__Data shown__:
____________________

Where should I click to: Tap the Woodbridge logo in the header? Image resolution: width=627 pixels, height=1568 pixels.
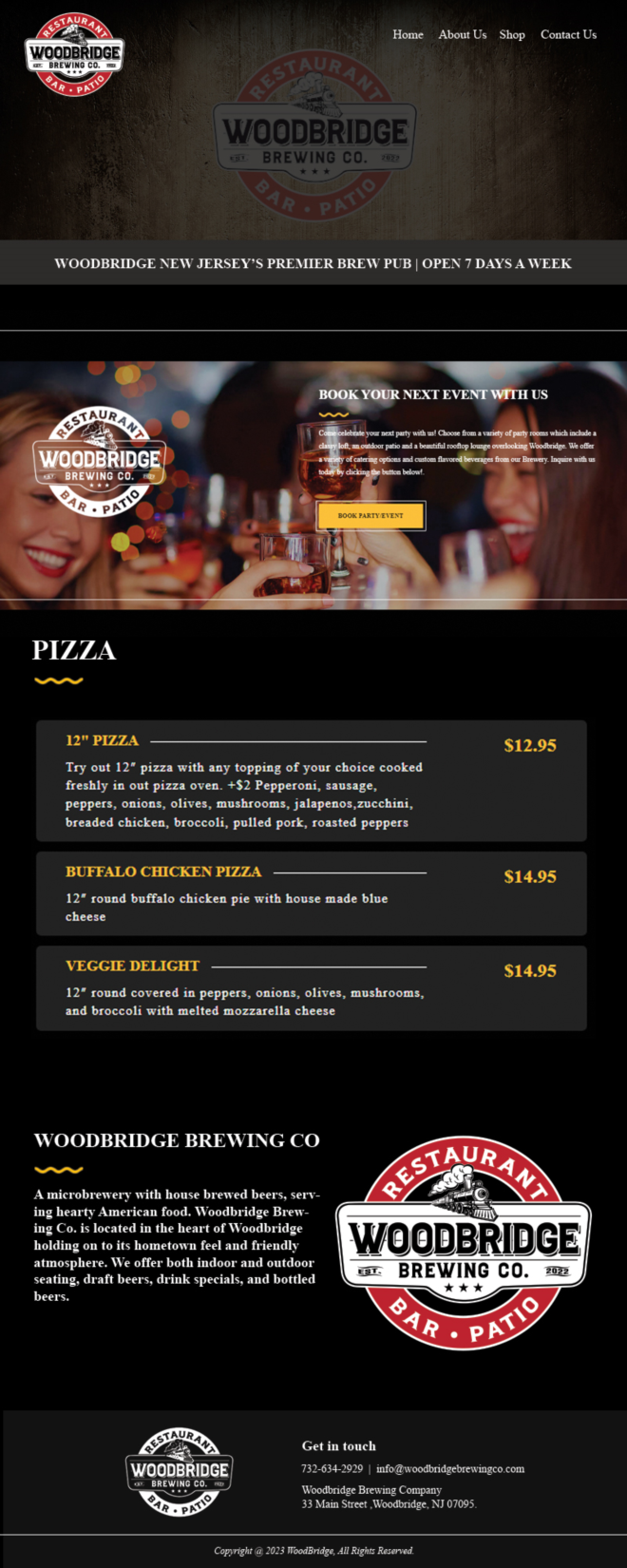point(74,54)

____________________

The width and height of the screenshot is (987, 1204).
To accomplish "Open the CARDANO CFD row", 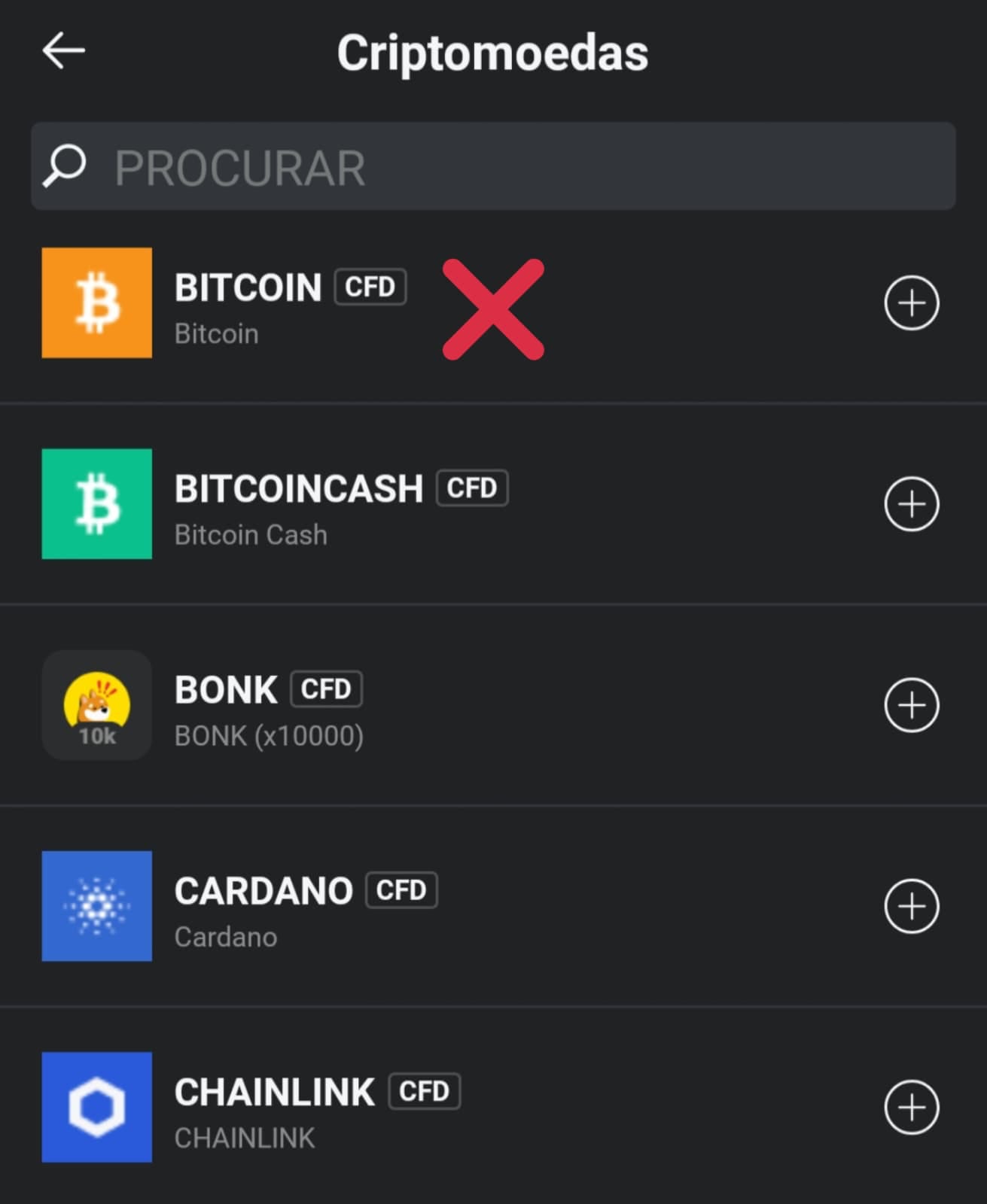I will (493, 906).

____________________

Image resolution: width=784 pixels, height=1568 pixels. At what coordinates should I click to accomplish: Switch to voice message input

____________________

__What you need to do__: Rewrite the records as a Markdown table with the columns Row and Record line, starting with the line that contains "Where should I" and going on through the line that contains "point(74,54)". Put one line per row, skip blank lines, and leave the pictures out.

__Reply__:
| Row | Record line |
|---|---|
| 1 | Where should I click to: Tap the Woodbridge logo in the header? Image resolution: width=627 pixels, height=1568 pixels. |
| 2 | point(74,54) |